Kultur
30.08.2017

Wie der Klimawandel Museen bedroht

Die Flut von Houston trifft auch die Kunst. Weltweit rüsten sich Museen für Gefahren.

"Alle sprechen übers Wetter. Wir nicht": Der Titel einer Schau des deutsch-schweizerischen Künstlerinnenduos Pauline Boudry und Renate Lorenz, die am 15. September im Contemporary Arts Museum in Houston eröffnen sollte, erscheint derzeit reichlich unpassend.

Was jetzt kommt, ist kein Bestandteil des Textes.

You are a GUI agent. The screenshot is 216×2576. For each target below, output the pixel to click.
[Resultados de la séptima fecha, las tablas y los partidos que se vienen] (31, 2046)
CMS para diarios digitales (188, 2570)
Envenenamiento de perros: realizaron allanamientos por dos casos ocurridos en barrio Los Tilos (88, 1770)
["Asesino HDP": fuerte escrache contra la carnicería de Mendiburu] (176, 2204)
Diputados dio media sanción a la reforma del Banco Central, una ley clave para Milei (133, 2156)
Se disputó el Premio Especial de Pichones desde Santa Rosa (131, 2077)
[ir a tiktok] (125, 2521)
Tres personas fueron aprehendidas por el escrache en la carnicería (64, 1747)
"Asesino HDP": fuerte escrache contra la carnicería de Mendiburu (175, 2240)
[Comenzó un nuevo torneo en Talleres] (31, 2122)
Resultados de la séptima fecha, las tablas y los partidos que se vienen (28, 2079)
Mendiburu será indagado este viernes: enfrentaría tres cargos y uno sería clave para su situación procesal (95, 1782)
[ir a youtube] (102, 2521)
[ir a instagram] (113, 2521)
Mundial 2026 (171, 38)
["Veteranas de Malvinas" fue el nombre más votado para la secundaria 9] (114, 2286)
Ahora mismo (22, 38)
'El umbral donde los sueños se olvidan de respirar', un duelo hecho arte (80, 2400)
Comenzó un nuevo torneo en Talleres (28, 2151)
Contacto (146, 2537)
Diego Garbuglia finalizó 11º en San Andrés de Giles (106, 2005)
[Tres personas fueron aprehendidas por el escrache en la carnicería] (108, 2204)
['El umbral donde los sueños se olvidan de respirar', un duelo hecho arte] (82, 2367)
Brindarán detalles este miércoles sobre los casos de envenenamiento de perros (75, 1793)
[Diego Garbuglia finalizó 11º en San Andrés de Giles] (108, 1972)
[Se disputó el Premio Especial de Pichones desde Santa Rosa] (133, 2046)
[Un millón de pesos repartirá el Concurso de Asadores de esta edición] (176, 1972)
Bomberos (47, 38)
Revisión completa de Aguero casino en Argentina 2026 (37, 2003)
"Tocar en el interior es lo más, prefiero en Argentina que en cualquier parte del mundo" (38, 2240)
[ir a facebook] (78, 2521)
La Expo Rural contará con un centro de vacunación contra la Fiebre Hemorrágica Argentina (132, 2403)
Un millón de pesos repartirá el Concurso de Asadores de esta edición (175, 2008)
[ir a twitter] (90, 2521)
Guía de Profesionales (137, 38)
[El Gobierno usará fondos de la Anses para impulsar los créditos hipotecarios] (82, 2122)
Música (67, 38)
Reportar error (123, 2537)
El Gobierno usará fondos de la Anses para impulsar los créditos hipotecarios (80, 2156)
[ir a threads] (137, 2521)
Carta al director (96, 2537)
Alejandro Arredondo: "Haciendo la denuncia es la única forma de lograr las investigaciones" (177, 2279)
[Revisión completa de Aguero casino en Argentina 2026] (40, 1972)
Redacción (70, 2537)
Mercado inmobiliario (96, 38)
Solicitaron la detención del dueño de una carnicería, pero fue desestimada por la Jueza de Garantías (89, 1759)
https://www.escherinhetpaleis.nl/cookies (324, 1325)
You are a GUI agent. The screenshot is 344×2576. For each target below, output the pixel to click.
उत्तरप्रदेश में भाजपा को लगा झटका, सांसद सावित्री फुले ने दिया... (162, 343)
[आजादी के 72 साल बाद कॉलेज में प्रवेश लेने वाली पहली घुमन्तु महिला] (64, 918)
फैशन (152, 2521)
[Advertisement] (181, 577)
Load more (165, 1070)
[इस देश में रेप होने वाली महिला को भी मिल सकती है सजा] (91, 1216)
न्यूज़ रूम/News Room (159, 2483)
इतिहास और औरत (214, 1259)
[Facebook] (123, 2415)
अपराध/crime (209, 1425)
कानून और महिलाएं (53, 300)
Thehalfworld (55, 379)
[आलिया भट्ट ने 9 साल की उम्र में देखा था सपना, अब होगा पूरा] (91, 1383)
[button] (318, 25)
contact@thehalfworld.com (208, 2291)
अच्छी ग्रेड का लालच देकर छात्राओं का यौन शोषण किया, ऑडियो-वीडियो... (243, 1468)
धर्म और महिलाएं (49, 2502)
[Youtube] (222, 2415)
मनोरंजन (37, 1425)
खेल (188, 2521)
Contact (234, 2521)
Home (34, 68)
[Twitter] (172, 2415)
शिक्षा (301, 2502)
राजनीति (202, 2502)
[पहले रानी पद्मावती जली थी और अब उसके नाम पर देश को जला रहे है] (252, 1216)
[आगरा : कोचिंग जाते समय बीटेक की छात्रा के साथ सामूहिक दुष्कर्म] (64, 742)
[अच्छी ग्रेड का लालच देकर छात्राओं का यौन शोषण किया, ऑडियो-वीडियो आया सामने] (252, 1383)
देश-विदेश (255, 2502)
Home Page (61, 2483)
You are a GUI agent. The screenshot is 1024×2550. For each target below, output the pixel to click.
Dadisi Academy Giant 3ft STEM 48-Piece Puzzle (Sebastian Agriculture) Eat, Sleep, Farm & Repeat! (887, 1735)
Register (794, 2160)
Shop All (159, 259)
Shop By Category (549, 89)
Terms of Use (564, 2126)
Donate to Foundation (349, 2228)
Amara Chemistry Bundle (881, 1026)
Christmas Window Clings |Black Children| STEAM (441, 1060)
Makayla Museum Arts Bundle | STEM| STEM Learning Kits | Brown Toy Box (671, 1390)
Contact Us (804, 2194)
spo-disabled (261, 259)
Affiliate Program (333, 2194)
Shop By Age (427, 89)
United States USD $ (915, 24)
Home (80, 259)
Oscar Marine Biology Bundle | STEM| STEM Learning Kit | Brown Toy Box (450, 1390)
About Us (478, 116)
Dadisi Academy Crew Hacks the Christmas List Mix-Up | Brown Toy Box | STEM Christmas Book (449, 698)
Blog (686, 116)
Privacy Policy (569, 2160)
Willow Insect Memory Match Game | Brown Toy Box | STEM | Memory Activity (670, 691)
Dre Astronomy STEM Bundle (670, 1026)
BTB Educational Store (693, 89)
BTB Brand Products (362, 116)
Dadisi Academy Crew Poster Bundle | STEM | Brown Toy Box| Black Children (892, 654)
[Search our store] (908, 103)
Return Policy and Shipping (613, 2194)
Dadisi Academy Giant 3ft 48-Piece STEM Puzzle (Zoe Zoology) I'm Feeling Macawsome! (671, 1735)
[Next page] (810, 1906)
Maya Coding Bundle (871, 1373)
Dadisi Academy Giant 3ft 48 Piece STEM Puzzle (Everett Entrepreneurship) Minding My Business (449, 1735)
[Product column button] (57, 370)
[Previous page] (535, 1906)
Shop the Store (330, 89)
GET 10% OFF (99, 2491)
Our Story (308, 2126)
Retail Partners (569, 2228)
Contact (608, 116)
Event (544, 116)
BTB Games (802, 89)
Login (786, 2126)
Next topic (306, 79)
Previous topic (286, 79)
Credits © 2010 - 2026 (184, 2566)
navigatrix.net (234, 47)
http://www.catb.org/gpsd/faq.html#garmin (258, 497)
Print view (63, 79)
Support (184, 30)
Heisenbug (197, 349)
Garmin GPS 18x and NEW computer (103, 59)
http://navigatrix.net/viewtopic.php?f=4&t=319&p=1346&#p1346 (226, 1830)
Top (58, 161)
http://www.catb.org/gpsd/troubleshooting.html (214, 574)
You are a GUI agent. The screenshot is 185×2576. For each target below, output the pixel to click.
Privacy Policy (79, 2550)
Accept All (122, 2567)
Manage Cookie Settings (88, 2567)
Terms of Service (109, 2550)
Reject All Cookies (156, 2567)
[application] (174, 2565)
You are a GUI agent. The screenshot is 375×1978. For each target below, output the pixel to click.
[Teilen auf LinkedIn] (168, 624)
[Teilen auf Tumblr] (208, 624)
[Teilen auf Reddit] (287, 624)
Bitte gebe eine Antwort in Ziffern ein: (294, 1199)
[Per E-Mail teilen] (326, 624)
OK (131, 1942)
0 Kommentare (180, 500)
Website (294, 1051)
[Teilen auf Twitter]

Und ob der Eröffnungstermin hält, ist fraglich – die Flutkatastrophe hat auch die Kulturszene der texanischen Metropole zum Erliegen gebracht.

Das Museum of Fine Arts Houston, in dem 2015 Schätze aus dem Wiener KHM gastierten, gab zunächst bekannt, dass seine Räumlichkeiten und die Depots sicher seien – eine eigene Task Force habe Vorkehrungen getroffen, die Baustelle eines Zubaus wurde aber überschwemmt. Die Menil Collection, die über eine weltbekannte Magritte-Sammlung und eine vom Maler Mark Rothko gestaltete Kapelle wacht, ist laut Meldungen ebenfalls glimpflich davongekommen. In der " Houston Grand Opera" stand dagegen eine Bühne unter Wasser; wertvolle Instrumente und Kostüme seien gerade noch rechtzeitig in höhere Geschosse geschafft worden.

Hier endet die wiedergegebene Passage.